Saturday, January 14, 2012

Good Morning People!

   There were times when you could not control and handle yourself. Honestly, yesterday I was very down until I cried loudly in this lonely room. I shouted loudly in this lonely house. I was a tough girl that was hurt enough to be judged. I did not know why but God wanted to molded me so hard. He kept giving problems, that may be I sometimes thought, it's too much. It's too painful. Or maybe I was just too sensitive, or I was just not brave enough to win. But that's me. I couldn't win with people. I cared about them a lot, but somehow, I always got what I did not want to get. I got those unforgettable things. I got those sad moments.

  However, I still wanted to stand, move forward, and never look back. How hard the person hit you,destroyed you, or hated even loved you, that would make you a better one. Believe me.

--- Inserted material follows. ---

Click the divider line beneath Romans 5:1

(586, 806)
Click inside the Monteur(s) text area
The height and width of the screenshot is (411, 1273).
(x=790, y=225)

Every single steps that had happened in my life, I always never forgot the blessings that kept pouring down from the lovely Heaven. You are still a growing up process people. You are still His precious one that He wants to be shining. Like a star. I hope I was like a star. I wanted to be a star. A star that helped people,cared about them, and just hoping them remembering all of I did. Just that. It's simply amazing to love and share your love. :)

  Dear boys, don't do what they did to me. The pain that remain, always never been forgotten. Our hearts are like cotton, and it could never be fixed, when it got torn. Don't shout, don't destroy them. Don't hit them. Don't be such a jerk. Keep encouraging them, keep loving, and caring them. I was traumatic with them, but I still hope for a husband. I still want to have children and grand children. I still want to be a Mom and Mak that would be loved, that could share my life stories to them. I still want that, my lovely man. 
  
   I wanted to be a star,  I always wanted to shine and be cheerful. I forgave people that hurt me. You know why I could stand and kept moving also being strong until now? Because my God is never like that. My God is very  amazing. He is JESUS, that always hear every single details of your life. Just be patient people. Be patient and wait for His perfect timing. Because I still believe, that everything would be beautiful in His time. Everything.